After the rink was erected in the fall of 1948, the team was officially formed and named. It was entered as a bantam aged team into the Sioux Lookout and District Hockey League. Now it needed some players! Tryouts began on the new rink in December 1948. None of the boys had skates or sticks. The equipment was supplied by donations from local citizens and through a grant from Indian Affairs. Astonishingly, none of the boys trying out for the team had ever skated before, and thus the establishment of the inaugural hockey team was very impressive.
Photo: learning to play with Bruce McCulley, assistant coach, ca. late 1930s.
After practicing for several days, the coaches reported that a dozen boys could skate the entire length of the ice without falling. They were deemed ready for competition. The first game, against a local boy's team that had far more experience, was held in the Sioux Lookout Memorial rink in January 1949. The Black Hawks were like many other minor hockey teams in that their name and logo were adopted from the professional league; here, the Chicago Black Hawks. Soon after forming, they traveled to Kenora to play in their first all-Indian residential school tournament that included Fort Frances, Cecilia Jeffrey, and McIntosh school, all located in Northwestern Ontario.
Photo: students playing hockey in the schoolyard, ca. late 1940s.

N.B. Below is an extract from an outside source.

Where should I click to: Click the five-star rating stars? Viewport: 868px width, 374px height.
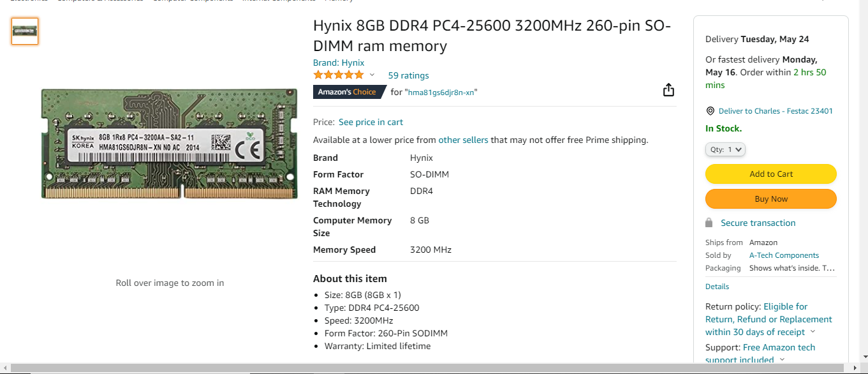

In the winter of 1950, Paul Martin, Minister of National Health and Welfare, and Dr. Percy Moore, Director of Indian Health Services, travelled to Sioux Lookout to officially open a new Indian Hospital. During their visit, Martin and Moore attended a Black Hawks exhibition game. Martin was so impressed with the team that he began to work in cooperation with the Minister of Citizenship and Immigration (where Indian Affairs was located) to organize a hockey tour to the national and provincial capitals, Ottawa and Toronto. The Black Hawks, and hockey, had become an important symbol for Indigenous assimilation.
Photo: Black Hawks, ca. late 1940s.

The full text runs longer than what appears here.